We are using docker swarm in our production environment. Here is the output of docker node ls
command.
ID HOSTNAME STATUS AVAILABILITY MANAGER STATUS ENGINE VERSION
5qpi2zmdonheusou7fgkh9m1g ip-10-x-241-y.ec2.internal Ready Active Leader 20.10.2
h5nway19ms4po91f0pjzar22b ip-10-x-241-y.ec2.internal Ready Active 20.10.2
79sikbrre17pf495vijjpydy0 * ip-10-x-241-y.ec2.internal Ready Active Reachable 20.10.2
u83yq5n5gi7rdkit5i3i6gj6i ip-10-x-243-y.ec2.internal Ready Active 20.10.2
o87buageysj1vbcefc9xz4wbe ip-10-x-243-y.ec2.internal Ready Active Reachable 20.10.2
And here is the docker service ls
command output:
ID NAME MODE REPLICAS IMAGE PORTS
m21u7z06tzqw portainer-app replicated 1/1 portainer/portainer:latest *:9002->9000/tcp
jrk2trgqc2r1 aaaaaaaaaaaaaaaaaaaaa global 1/1 xxxxxxxxxxxxxxxxxxxxxxxxxxxxxxxxxxxxxxxxxxxxxxxxxxxxxxxxxxxxx *:9200->9200/tcp, *:9300->9300/tcp
3sevi4nv5lnj bbbbbbbbbbbbbb global 1/1 xxxxxxxxxxxxxxxxxxxxxxxxxxxxxxxxxxxxxxxxxxxxxxxxxxxxxx *:5601->5601/tcp
vpij8elkdcqr cccccccccccccccc global 1/1 xxxxxxxxxxxxxxxxxxxxxxxxxxxxxxxxxxxxxxxxxxxxxxxxxxxxxxxx *:5000->5000/tcp
etyu98fr7fc4 ddddddddddddddddddddddddddddddddddd global 1/1 xxxxxxxxxxxxxxxxxxxxxxxxxxxxxxxxxxxxxx
6spidjk8e4dr eeeeeeeeeeeeeeeeeeeeee replicated 1/1 xxxxxxxxxxxxxxxxxxxxxxxxxxxx
v5h58ms3as3a fffffffffffffffffffffffffffff global 1/1 xxxxxxxxxxxxxxxxxxxxxxxxxxxx
qb56lj6bb8k6 gggggggggggggggggggggggggggggggg global 1/1 xxxxxxxxxxxxxxxxxxxxxxxxxxxx
3wa4fmhtwxsr hhhhhhhhhhhhhhhhhhhhhhhhhhhhhhhh global 1/1 xxxxxxxxxxxxxxxxxxxxxxxxxxxx
2kenua5sdrfa iiiiiiiiiiiiiiiiiiiiiiiiiiiiiiiiiii global 1/1 xxxxxxxxxxxxxxxxxxxxxxxxxxxx
amq6qls538qy jjjjjjjjjjjjjjjjjjjjjjjjjjjjjjj global 1/1 xxxxxxxxxxxxxxxxxxxxxxxxxxxx
qude01eq2c5j kkkkkkkkkkkkkkkkkkkkkkkkk global 2/2 xxxxxxxxxxxxxxxxxxxxxxxxxxxxxxxxxxxxxxxxxxxxxxxxxxxxxxxxx *:443->9000/tcp, *:9000->9000/tcp
uirjzopva1rq llllllllllllllllllll global 2/2 xxxxxxxxxxxx
This configurations are working properly more than a year. But last weekend, ops team applied security patches and rebooted the worker node machines. After that one of the worker nodes "u83yq5n5gi7rdkit5i3i6gj6i" doesn't run any container. I remove the node from swarm and added it as worker again but nothing changed. Also I did service update but it only restarts the container in one worker node. Because they are running in global mode, I couldn't scale the services to run 2 containers(it gives error that scaling works only in replica mode). The expected behavior is, after adding a worker node, swarm will auto deploy new containers to new worker node but it didn't.

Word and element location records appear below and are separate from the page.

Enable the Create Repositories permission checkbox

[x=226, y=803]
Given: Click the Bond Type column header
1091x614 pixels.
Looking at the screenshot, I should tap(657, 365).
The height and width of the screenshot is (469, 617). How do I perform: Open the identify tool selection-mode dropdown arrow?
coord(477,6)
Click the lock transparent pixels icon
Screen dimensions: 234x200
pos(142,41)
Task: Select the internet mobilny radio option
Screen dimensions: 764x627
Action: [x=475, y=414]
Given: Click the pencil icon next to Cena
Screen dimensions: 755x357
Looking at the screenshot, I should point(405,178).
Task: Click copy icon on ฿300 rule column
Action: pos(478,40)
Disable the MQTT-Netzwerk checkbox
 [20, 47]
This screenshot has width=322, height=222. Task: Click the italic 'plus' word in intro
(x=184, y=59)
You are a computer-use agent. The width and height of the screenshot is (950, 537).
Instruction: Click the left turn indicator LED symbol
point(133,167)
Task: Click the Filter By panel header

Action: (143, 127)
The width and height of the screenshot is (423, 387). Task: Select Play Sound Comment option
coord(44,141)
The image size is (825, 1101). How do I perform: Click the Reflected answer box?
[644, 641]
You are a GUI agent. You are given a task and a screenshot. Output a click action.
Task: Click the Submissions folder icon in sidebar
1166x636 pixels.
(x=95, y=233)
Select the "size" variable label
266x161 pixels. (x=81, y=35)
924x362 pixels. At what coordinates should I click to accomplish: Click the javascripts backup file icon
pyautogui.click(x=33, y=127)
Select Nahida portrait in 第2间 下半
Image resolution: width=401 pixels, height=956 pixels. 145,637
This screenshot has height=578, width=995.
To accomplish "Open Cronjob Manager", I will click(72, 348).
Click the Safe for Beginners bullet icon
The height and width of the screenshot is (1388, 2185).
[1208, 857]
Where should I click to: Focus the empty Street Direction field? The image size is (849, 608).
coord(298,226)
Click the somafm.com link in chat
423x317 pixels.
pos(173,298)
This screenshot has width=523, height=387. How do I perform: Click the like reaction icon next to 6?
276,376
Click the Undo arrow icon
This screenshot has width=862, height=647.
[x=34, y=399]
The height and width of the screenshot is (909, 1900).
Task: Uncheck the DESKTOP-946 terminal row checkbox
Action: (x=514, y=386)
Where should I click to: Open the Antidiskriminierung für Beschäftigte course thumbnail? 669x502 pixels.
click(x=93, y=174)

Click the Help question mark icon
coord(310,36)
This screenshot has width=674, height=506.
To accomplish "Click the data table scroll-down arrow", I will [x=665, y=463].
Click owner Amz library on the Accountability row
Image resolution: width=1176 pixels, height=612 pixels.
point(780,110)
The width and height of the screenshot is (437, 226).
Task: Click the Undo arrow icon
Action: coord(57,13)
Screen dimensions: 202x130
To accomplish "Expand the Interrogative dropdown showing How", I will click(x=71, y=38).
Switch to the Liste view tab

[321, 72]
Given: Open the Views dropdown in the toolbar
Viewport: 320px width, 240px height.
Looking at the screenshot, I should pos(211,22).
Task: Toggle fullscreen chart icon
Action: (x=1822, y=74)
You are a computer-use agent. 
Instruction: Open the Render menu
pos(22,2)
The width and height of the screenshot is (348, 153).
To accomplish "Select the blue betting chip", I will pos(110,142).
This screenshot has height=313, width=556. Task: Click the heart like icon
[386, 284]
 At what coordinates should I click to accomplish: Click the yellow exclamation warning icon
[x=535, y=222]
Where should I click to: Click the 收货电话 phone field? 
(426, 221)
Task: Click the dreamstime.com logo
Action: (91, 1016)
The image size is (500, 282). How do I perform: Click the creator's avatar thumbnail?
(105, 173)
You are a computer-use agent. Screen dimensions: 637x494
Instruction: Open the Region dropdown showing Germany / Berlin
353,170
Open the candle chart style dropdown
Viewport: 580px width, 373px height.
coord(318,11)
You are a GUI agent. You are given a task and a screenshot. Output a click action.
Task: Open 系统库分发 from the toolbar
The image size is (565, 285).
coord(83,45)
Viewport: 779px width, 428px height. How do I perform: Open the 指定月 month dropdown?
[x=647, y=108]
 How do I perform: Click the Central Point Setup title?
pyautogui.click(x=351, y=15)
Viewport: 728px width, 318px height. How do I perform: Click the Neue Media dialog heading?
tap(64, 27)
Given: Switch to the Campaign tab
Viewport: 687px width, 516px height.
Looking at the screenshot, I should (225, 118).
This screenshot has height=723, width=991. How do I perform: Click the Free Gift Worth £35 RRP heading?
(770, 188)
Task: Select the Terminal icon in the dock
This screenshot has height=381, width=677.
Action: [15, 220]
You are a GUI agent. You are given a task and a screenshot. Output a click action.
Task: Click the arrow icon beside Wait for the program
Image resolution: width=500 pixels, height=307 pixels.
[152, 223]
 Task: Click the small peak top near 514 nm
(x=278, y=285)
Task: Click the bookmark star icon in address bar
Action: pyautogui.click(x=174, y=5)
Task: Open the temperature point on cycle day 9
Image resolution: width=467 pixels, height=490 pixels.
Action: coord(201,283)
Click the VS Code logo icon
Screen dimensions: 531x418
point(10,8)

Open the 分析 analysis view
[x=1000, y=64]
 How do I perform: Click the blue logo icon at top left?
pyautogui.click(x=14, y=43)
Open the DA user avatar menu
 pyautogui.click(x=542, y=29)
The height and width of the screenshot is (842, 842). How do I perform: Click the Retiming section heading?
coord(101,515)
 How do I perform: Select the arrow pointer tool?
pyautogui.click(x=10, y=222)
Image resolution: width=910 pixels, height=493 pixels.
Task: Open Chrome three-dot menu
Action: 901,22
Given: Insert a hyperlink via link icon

I believe docker swarm is logging the issue while it couldn't deploy containers on the new worker node but I couldn't find the correct location of the log.
Since it is a production environment, I couldn't recreate docker swarm from scratch. I need to find a way for docker swarm to deploy services in the other worker node.
Any idea?